British public policy has a habit of locking onto autopilot, before discovering too late that reversing course is politically toxic. Land use planning is one example. The triple lock is another. And aggressive uplifts in the minimum wage are increasingly a damaging third.
Successive governments have kept pushing minimum wages up despite the evidence shifting. Westminster seems trapped in the comforting assumptions of the 2000s, when the Low Pay Commission’s (LPC) cautious increases seemed to lift pay without reducing headline employment. That bred a complacency that minimum wage rises might boost employment, or at least finance themselves through a happier, more committed workforce.
After two decades of dire productivity growth, it’s unclear why people still believe this. Fresh American evidence, drawing on state and local wage variation, suggests high minimum wages still reduce new hiring and shut off entry-level jobs. More pertinently, economists now find that there are other significant costs beyond any employment impacts.
Last week the national living wage rose again, to £12.71 an hour, given the government’s two-thirds-of-median-earnings target. Yet the LPC’s latest report, focused on the 2025 uplift, shows many harms beyond the simple employment effects, several of which hurt low-wage workers themselves.
The report depicts an ossified “low-hire, low-fire” labour market, in which companies most exposed to the wage floor have faced “weaker employment growth”, employers have cut recruitment and staff hours in response to the rise, and average hours for minimum wage workers remain below pre-pandemic levels.
This is where modern evidence shows how high minimum wages bite. Not through mass sackings, but slower hiring, weaker workforce attachment and fewer entry-level opportunities. Young people, who rely on first jobs to gain a foothold, suffer disproportionately, compounded now by Labour’s compression of special youth rates towards the national minimum.
Businesses are not charities. Mandate higher hourly pay and they must adapt. The report documents complaints from workers and unions about more “intense and challenging” work, employers changing shifts and increasing performance expectations. This might wring some extra output from staff. But it is by raising work intensity and reducing job quality, rather than the happy tale of investment-led productivity growth.
Minimum wage advocates seem to believe that a higher wage floor necessarily forces businesses to invest more in machinery and training.

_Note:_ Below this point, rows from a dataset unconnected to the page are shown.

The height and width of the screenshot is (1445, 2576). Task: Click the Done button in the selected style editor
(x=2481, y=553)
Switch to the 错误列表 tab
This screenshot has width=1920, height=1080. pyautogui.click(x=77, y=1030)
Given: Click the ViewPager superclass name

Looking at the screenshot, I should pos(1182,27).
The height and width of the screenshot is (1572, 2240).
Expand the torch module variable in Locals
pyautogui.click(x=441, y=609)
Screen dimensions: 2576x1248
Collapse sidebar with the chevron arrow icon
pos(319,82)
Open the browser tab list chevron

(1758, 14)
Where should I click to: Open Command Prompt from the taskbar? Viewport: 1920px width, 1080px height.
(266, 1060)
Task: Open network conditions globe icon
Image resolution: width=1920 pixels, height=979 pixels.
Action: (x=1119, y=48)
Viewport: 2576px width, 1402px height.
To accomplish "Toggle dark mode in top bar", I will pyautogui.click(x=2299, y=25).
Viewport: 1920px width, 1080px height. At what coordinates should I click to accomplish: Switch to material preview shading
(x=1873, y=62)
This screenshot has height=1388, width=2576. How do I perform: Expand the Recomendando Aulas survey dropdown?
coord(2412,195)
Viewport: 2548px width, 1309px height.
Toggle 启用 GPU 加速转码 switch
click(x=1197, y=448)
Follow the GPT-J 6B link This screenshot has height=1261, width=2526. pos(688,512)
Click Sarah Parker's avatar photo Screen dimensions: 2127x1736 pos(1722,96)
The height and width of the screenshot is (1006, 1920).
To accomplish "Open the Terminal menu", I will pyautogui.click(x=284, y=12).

But many told the LPC that higher wage costs mean they simply “don’t have the funds to train people”, with 44 per cent of Federation of Small Businesses respondents saying they scaled back investment as the minimum wage rose. Add wage compression, which blunts the reward for promotion, upskilling or moving to other companies and you can see how higher wage floors can harm aggregate productivity.
Then there’s the workforce composition effect. Over time, the incentive shifts further against the inexperienced. Employers, quite rationally, prefer to hire workers who already have proven their productivity rather than take a punt on first-job candidates.
When squeezing or replacing workers is not enough, employers look to other ways to control costs. The report notes that more are resorting to zero-hours contracts and irregular shifts in low-wage industries. Some businesses axe non-wage benefits or other pay differentials. Sunday premiums get replaced by flat overtime rates, for instance. Once all adjustments are accounted for, many employees report being little better off.
Whenever I describe these effects, some retort that the LPC says many companies instead raise prices or eat lower profits. But these are not social freebies! Price increases are usually akin to a regressive sales tax. Lower expected profits deter business entry and experimentation. Indeed, when politicians boast that companies absorb the cost, they really say that some businesses will never be created, expanded or sustained.
Every year, increasing this wage floor is treated by ministers as a good news headline. Beneath it, the evidence shows our high minimum wage is undermining incentives for an efficient, dynamic economy.